Nos grandes momentos todos são heróis; tem-se sempre a ideia, embora vaga, de que se está representando e que o papel se deverá desempenhar com perfeição; de outro modo não aplaude o público.

11 de janeiro de 2011

Enquanto Portugal teve homens de «havemos de fazer» não tivemos liberdade, não tivemos reino, não tivemos coroa...

Tanto prevalecem na nossa pátria os rumores contra a verdade, e as invenções ou suspeitas de poucos, contra o conhecimento e experiência de todos.

Não é condição de homens, e muito menos de portugueses, haver pessoa, e mais em tamanhos lugares, de quem todos e em tudo digam bem.

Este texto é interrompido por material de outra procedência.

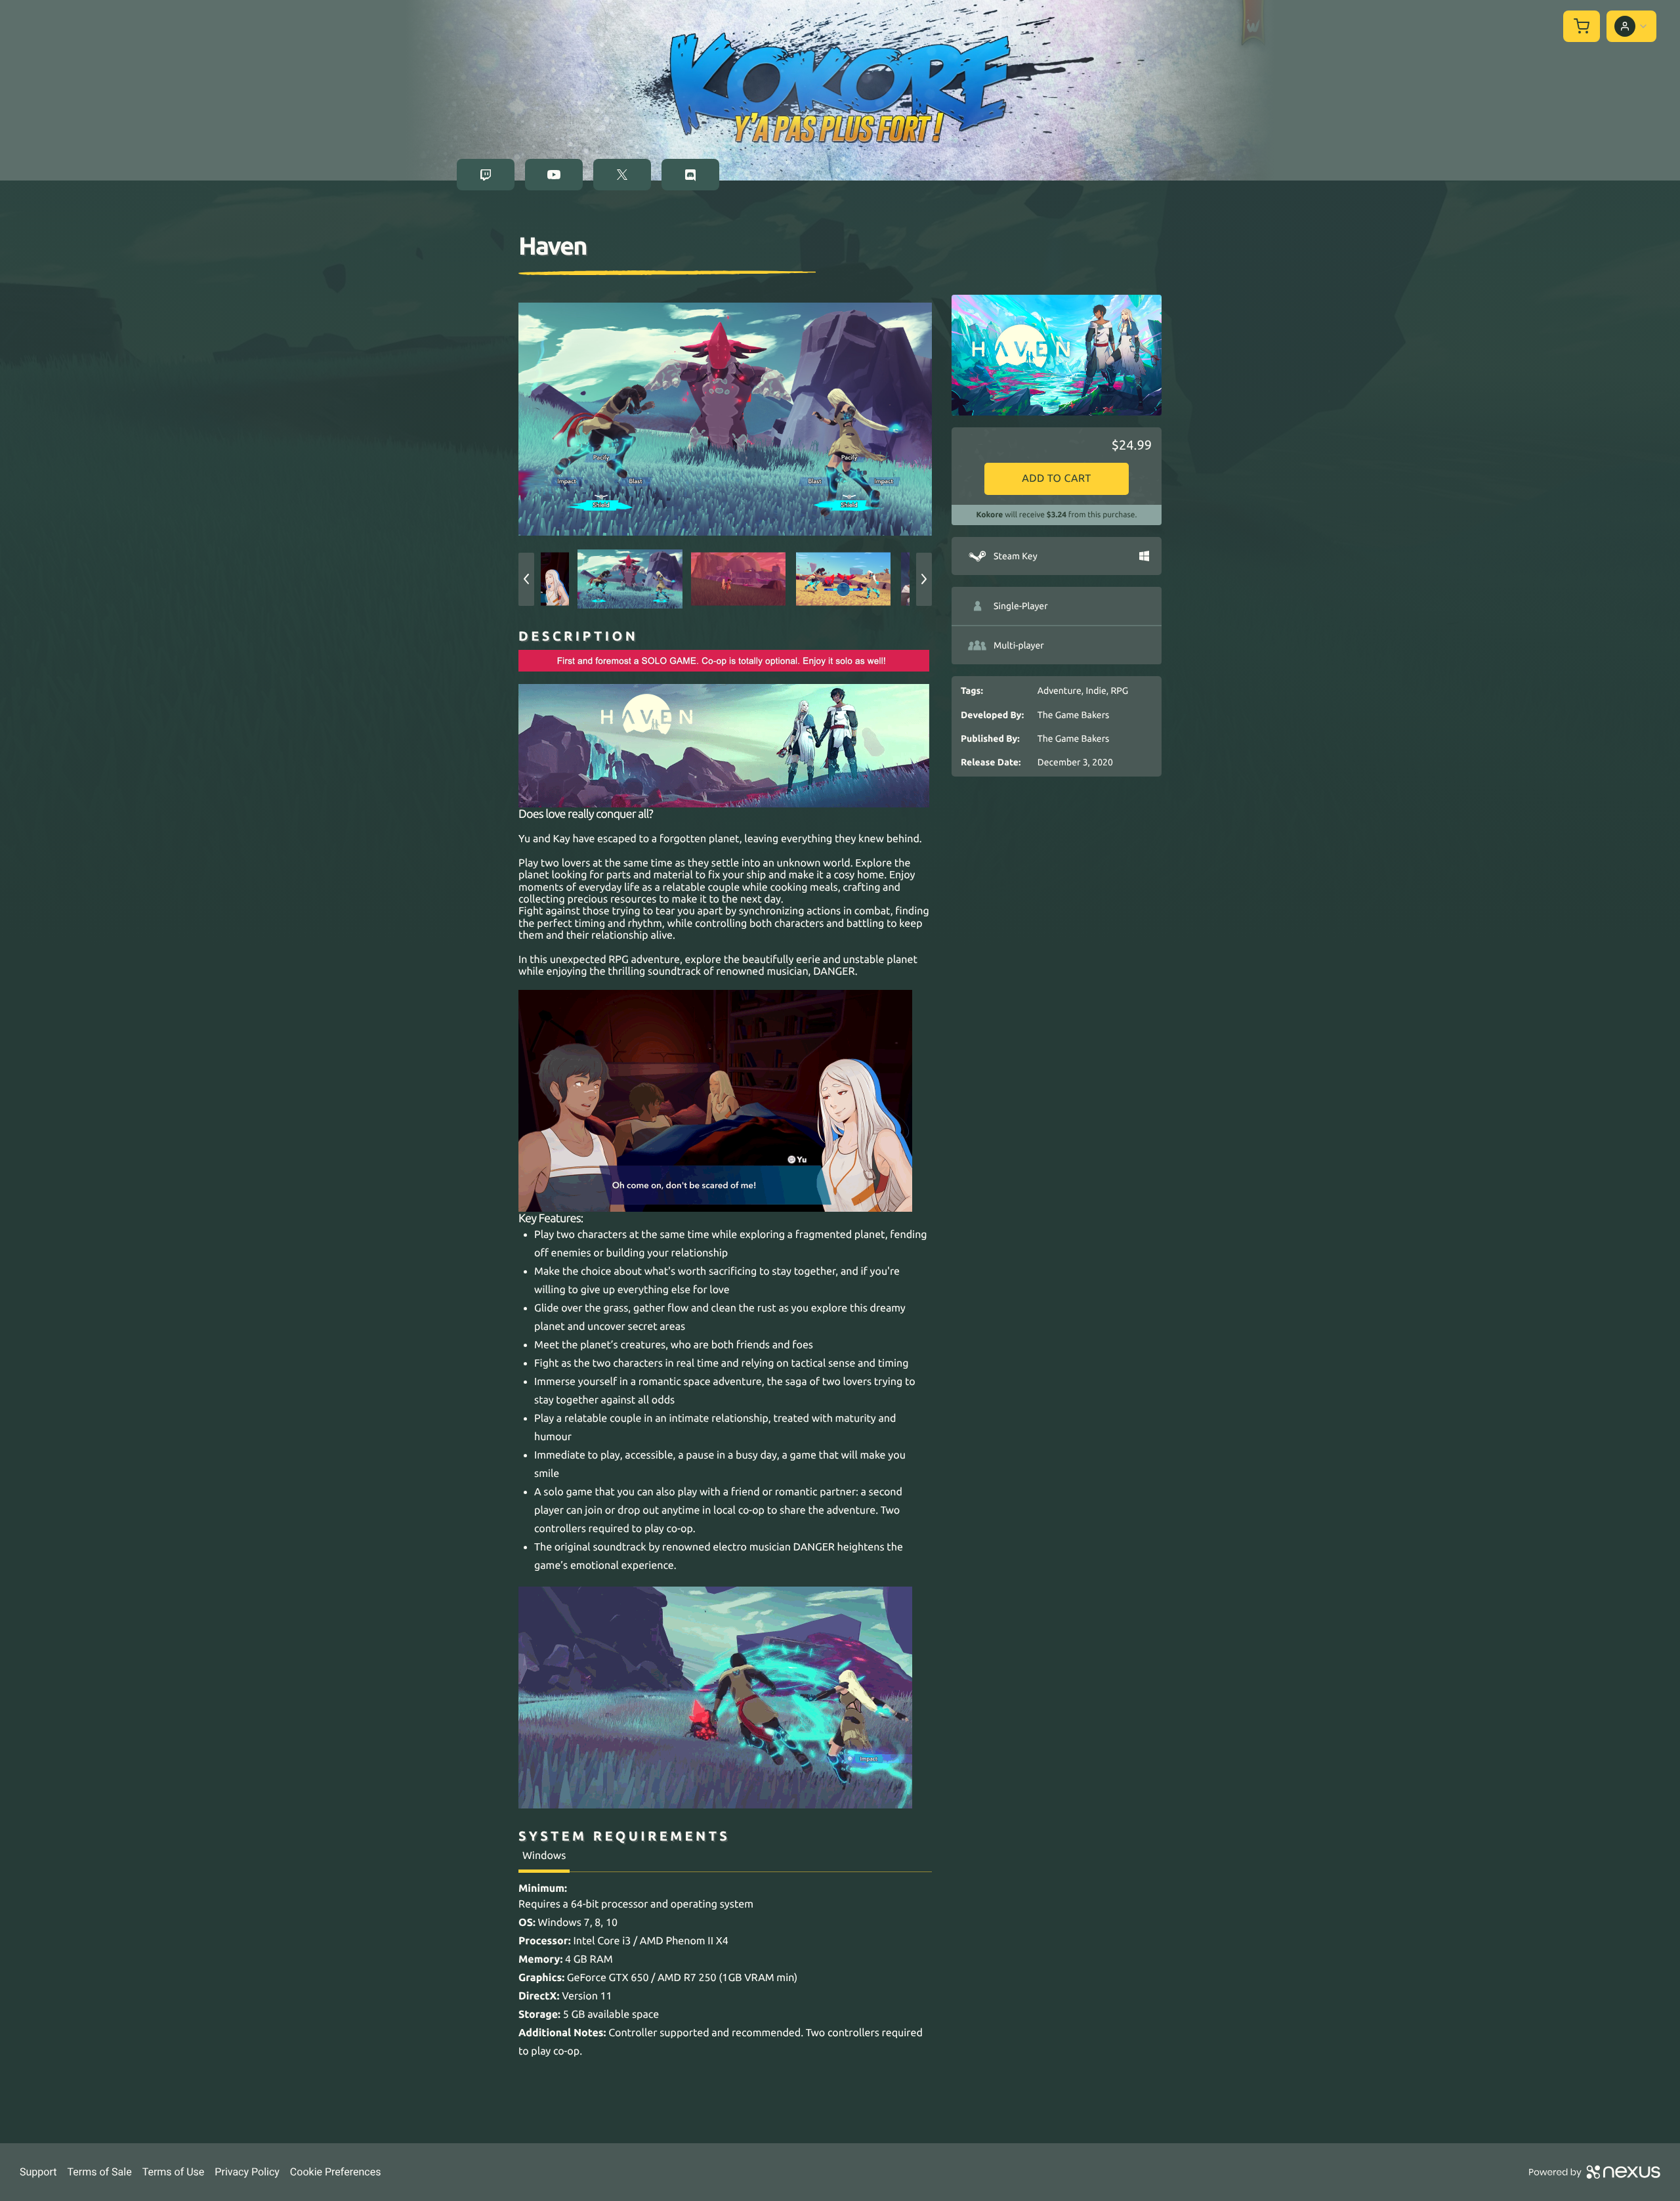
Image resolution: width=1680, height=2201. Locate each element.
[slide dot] (630, 579)
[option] (725, 419)
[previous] (526, 579)
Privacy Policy (247, 2172)
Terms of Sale (99, 2172)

Eu sempre creio que as línguas estrangeiras saberão melhor avaliar as circunstâncias de tamanho sucesso, porque as nossas sempre são curtas em louvar, podendo mais a inveja dos particulares que o amor comum da pátria.

Dizem que temos valor, mas que nos falta dinheiro e união; e todos nos prognosticam os fados que naturalmente se seguem destas infelizes premissas.

Nós (portugueses) temos a nossa desunião, a nossa inveja, a nossa presunção, o nosso descuido e a nossa perpétua atenção ao particular.

Os inimigos que mais temo a Portugal são soberba e ingratidão, vícios tão naturais da próspera fortuna que, como filhos da víbora, juntamente nascem dela e a corrompem.

Todos os que na matéria de Portugal se governaram pelo discurso, erraram e se perderam.

Em nenhuma parte tanto como em Portugal se gasta tanto papel, ou se gasta tanto em papéis.

Mais temo eu a Portugal os perigos da opulência, que os danos da necessidade.

Enquanto Portugal teve homens de «havemos de fazer» (que sempre os teve) não tivemos liberdade, não tivemos reino, não tivemos coroa. Mas tanto que tivemos homens de «quid facimus» (que fazemos), logo tivemos tudo.